A formação em artes plásticas ajuda na formatação das ideias. “Minha leitura é visual, intuitiva, emocional. É assim que discuto questões e transformo o dia a dia em ideias elaboradas. Gostaria que meus amigos soubessem que brinco com eles de alguma forma. Adoro o retorno, dou muita risada. Aos poucos fui entendendo o grafismo do Facebook, é uma linguagem. É um jogo. Quando o internauta faz um comentário na minha página, me convida a conhecê-lo.”
A foliã acabada, maquiagem borrada, olhar perdido de cansaço, busca amparo num grande copo com chá de boldo.
A “mãe do lixão”, como até hoje alguns fãs ainda se referem à atriz, em referência a seu papel em Avenida Brasil, de 2012, diverte-se com o jogo virtual. Uma hora amarra a língua com barbante, em outra lacra os lábios com um fio de plástico amarelo. Para refrescar as ideias, aparece de pescoço para cima numa bacia de gelo. De fazer inveja a São João Batista. A legenda informa: reflexão em tempos desleais.
As séries são ansiosamente aguardadas. “A do Natal foi um sucesso. A do chá de boldo também.” Nos festejos natalinos, enrolou-se em estola de pinheiro falso salpicado de neve, fez brincos de duas bolas vermelhas metálicas e a estrela dourada da ponteira encontrou um ninho prateado no topo do cabelo preso: 114 mil curtiram, 19.258 compartilharam. Isso só no Face.

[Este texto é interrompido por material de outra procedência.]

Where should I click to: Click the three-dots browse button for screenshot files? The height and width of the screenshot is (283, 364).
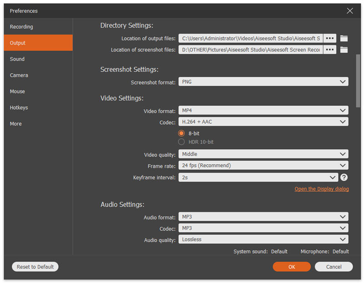330,50
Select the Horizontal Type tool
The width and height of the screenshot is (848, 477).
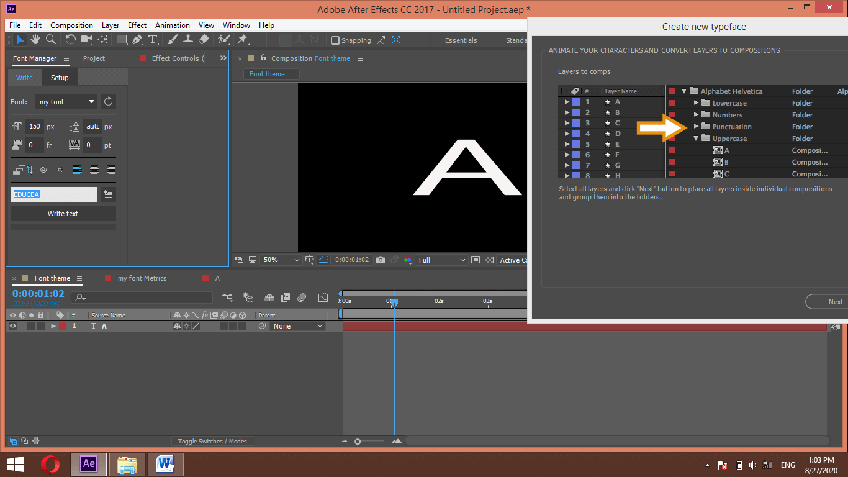point(153,39)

As fotos do natal foram um sucesso, 114 mil curtiram, 19.258 compartilharam. Isso só no Face
Os saracoteantes festejos de Momo renderam 11 postagens. A foliã acabada, maquiagem borrada, olhar perdido de cansaço, busca amparo num grande copo com chá de boldo. Aos poucos, a beberagem cumpre seu papel regenerador, até que a carnavalesca surge recuperada, o redentor maço da folhagem nas mãos.
Nem sempre as reações são elogiosas. Uns se encantam, prometem segui-la até o fim do mundo. Outros estranham, desconfiam de sua sanidade mental, sentem-se ofendidos, ofendem a atriz. “Milhões e bilhões de anos que o planeta existe e eu estou vivo no mesmo tempo relativo que você pra presenciar isso! Obrigado!”, exulta um internauta. “Vera, você é criativa, inteligente, precisamos de pessoas assim. Parabéns”, elogia outro. “Louca, diva”, reage um terceiro. Em maiúsculas, que equivale a gritar, uma seguidora estrila diante do grand finale pantagruélico da Páscoa: “Você não precisa disso pra aparecer. O seu trabalho é maravilhoso, deixe essas gracinhas horrorosas para quem não tem talento”.
Para refrescar as ideias, Vera aparece de pescoço para cima
“Não julgo. O mundo fica mais sensível quando você aceita a multiplicidade. Minha matéria-prima é a natureza humana. Ou eu encontrei minha turma ou eles me encontraram.” Lambuzar-se de chocolate foi uma viagem. “Eu parecia criança. Me deu muito retorno, isso é uma performance”, explica a atriz, que nem chocólatra é. “Minha compulsão é por bala de leite.”
*Reportagem publicada originalmente na edição 896 de CartaCapital, com o título "Diva louca"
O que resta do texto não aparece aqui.